[Stored records]
━━━

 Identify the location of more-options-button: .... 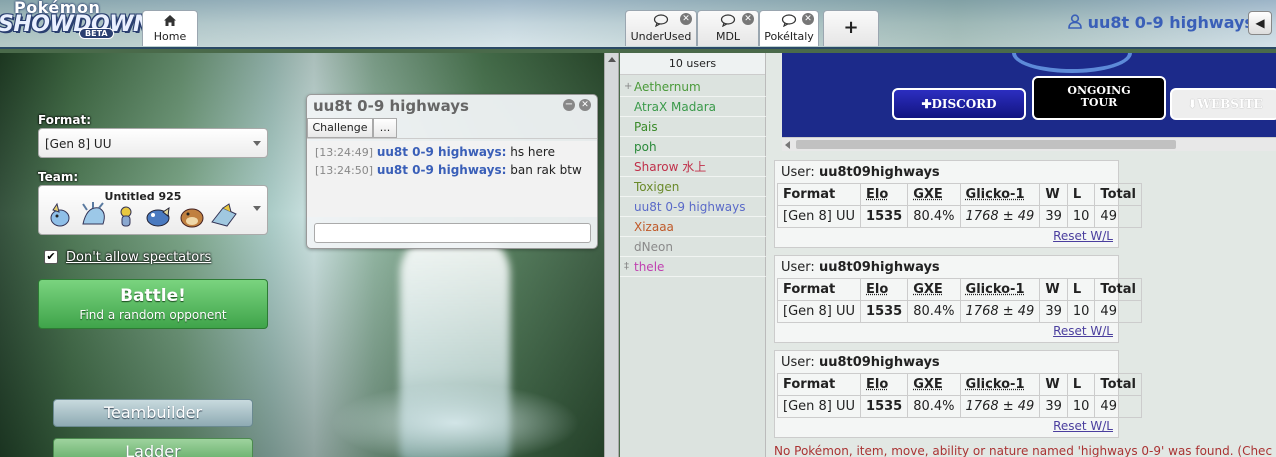
(385, 128).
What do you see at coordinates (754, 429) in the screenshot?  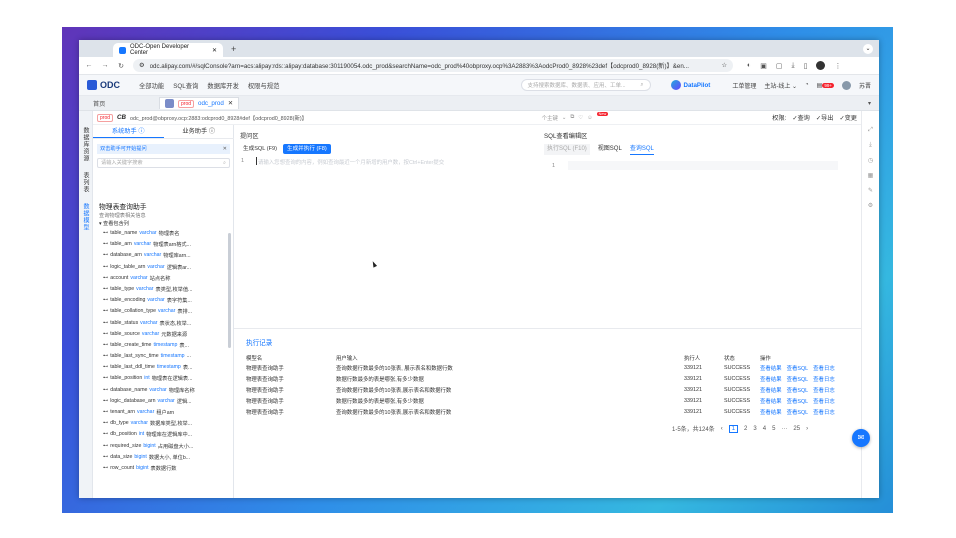 I see `page-3: 3` at bounding box center [754, 429].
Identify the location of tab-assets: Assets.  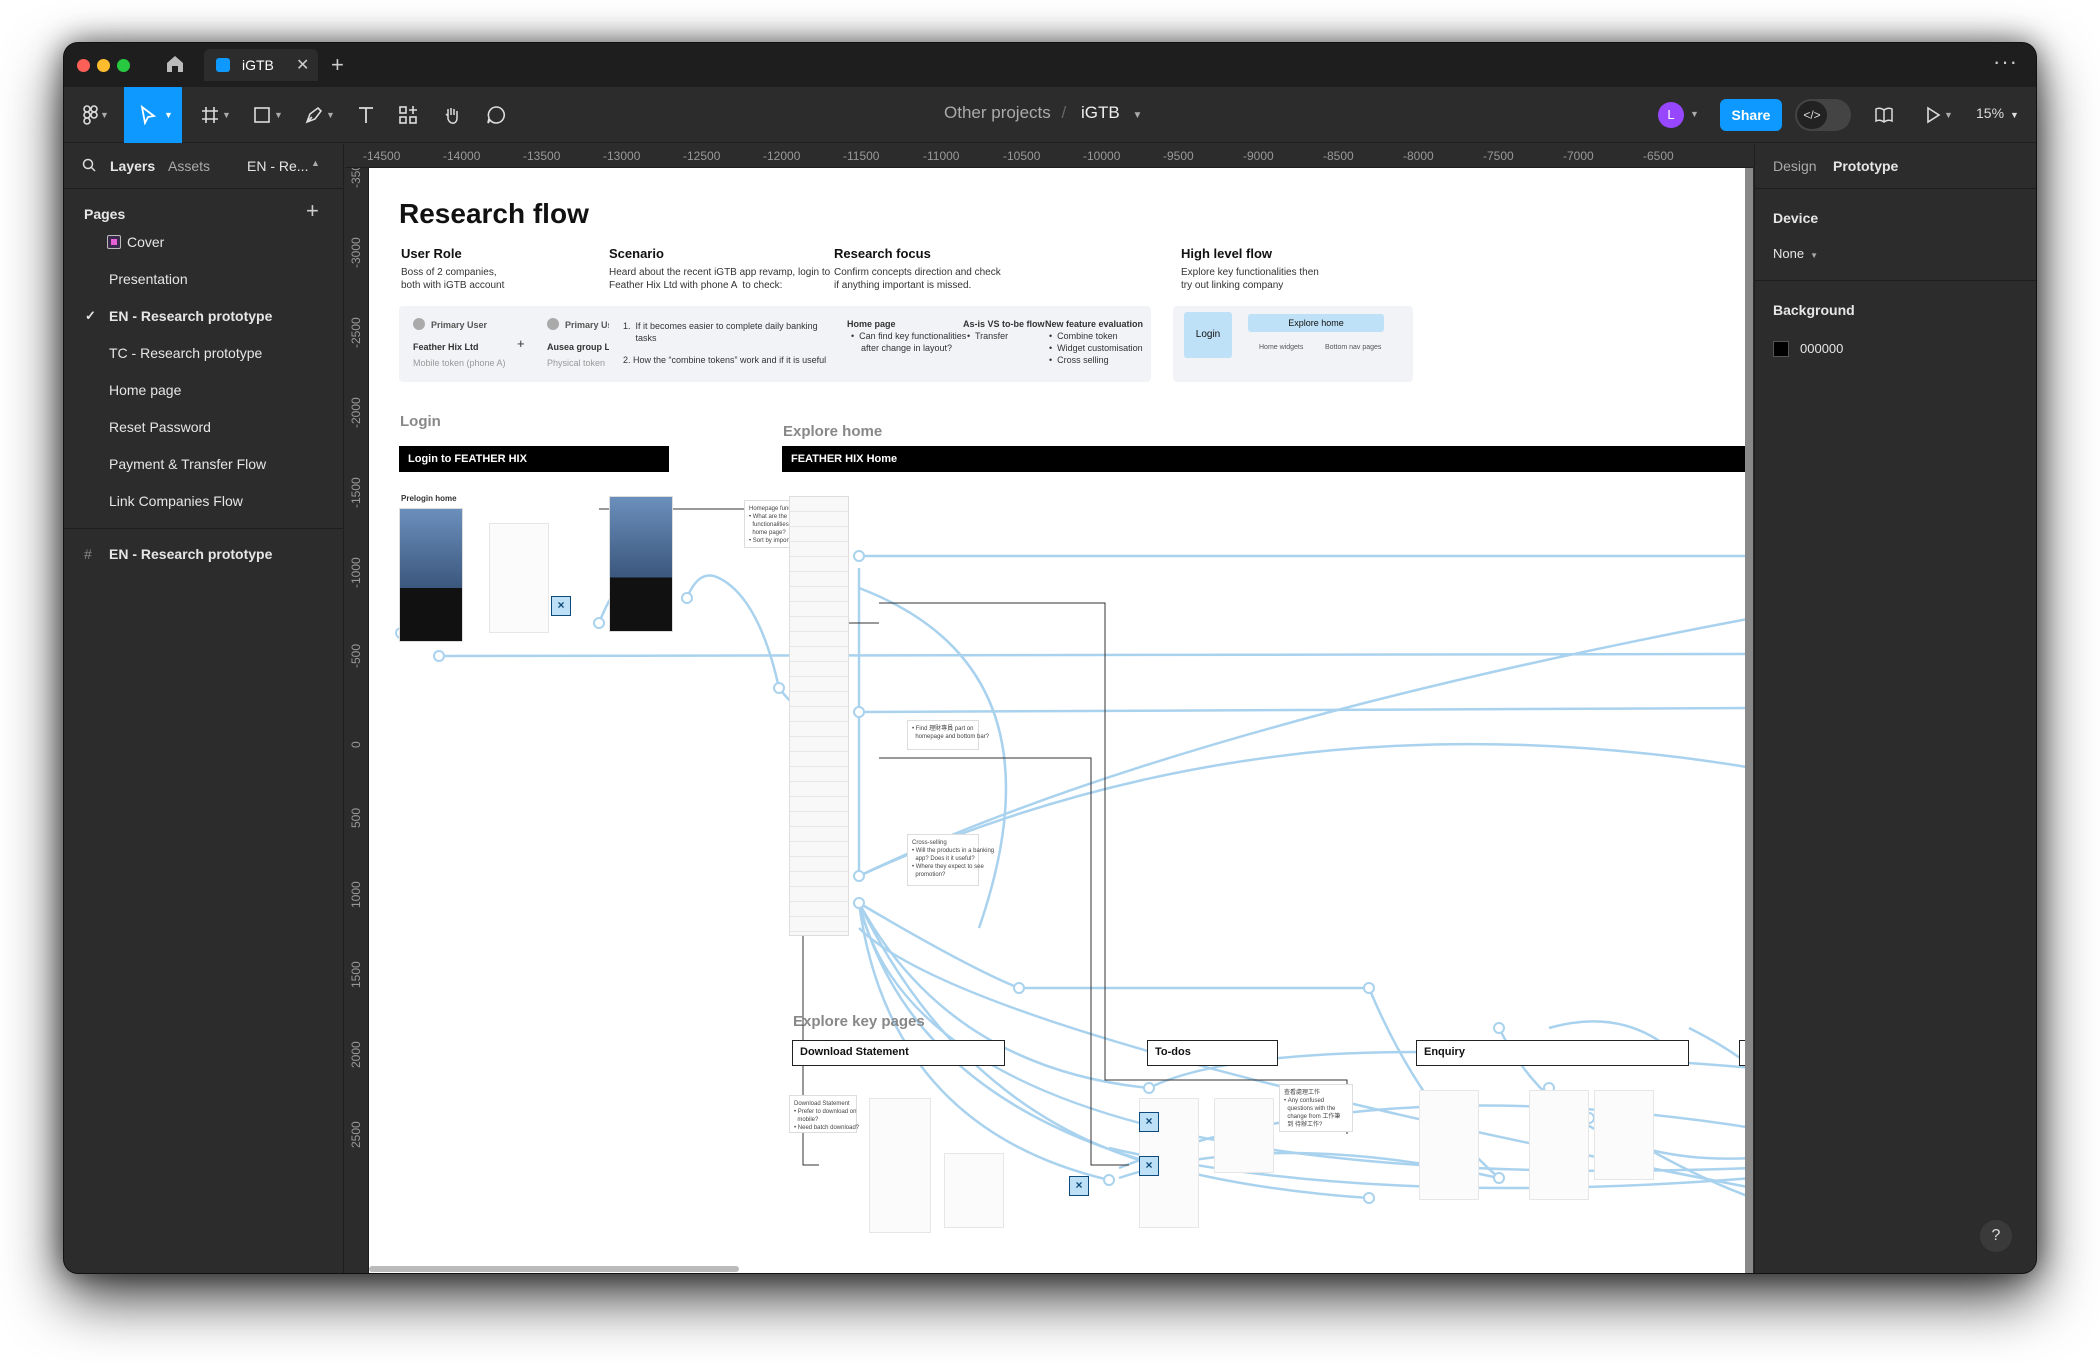
(189, 166).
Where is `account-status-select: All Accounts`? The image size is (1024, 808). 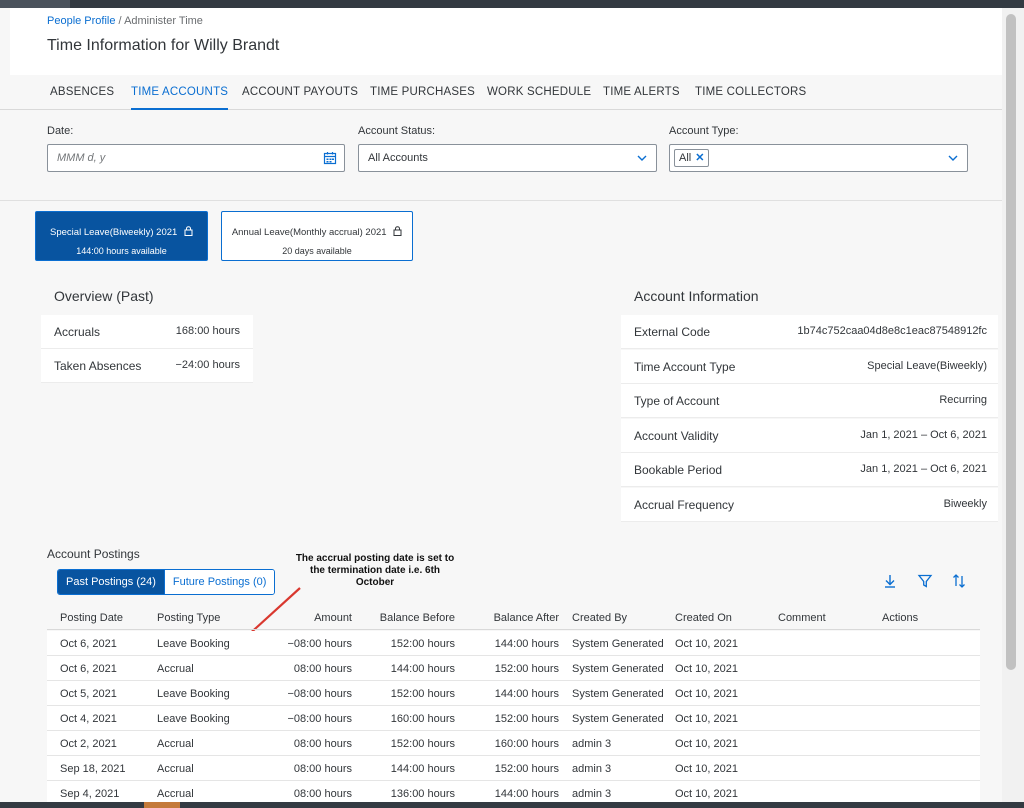
account-status-select: All Accounts is located at coordinates (508, 158).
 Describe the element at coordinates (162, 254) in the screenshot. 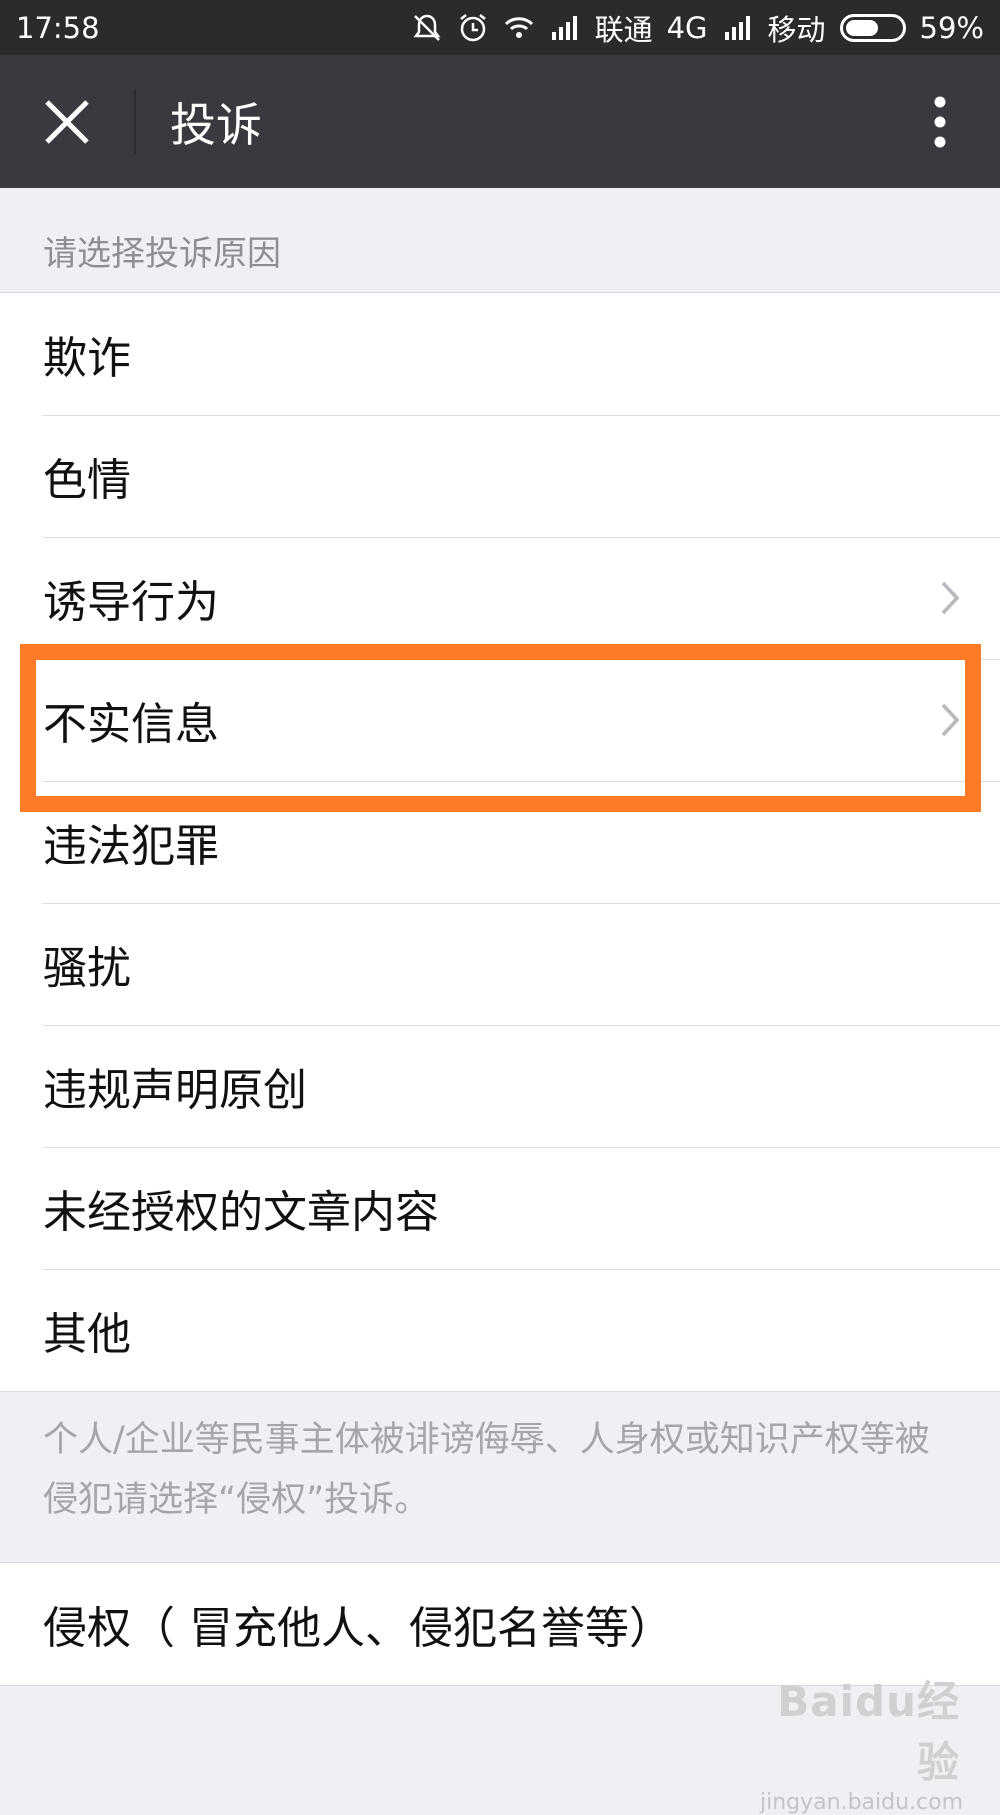

I see `section-header: 请选择投诉原因` at that location.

━━━

_THE TASK_. Recast the records, from the line containing "Identify the location of tab-assets: Assets." through the end of the records, as a Markdown table with the columns Row and Line, skipping blank lines. Leave the pictures out of the answer.

_EXPECTED ANSWER_.
| Row | Line |
|---|---|
| 1 | Identify the location of tab-assets: Assets.   |
| 2 | (189, 166). |
| 3 | Where is `account-status-select: All Accounts`? The image size is (1024, 808).  |
| 4 | account-status-select: All Accounts is located at coordinates (508, 158). |
| 5 |  Describe the element at coordinates (162, 254) in the screenshot.  |
| 6 | I see `section-header: 请选择投诉原因` at that location. |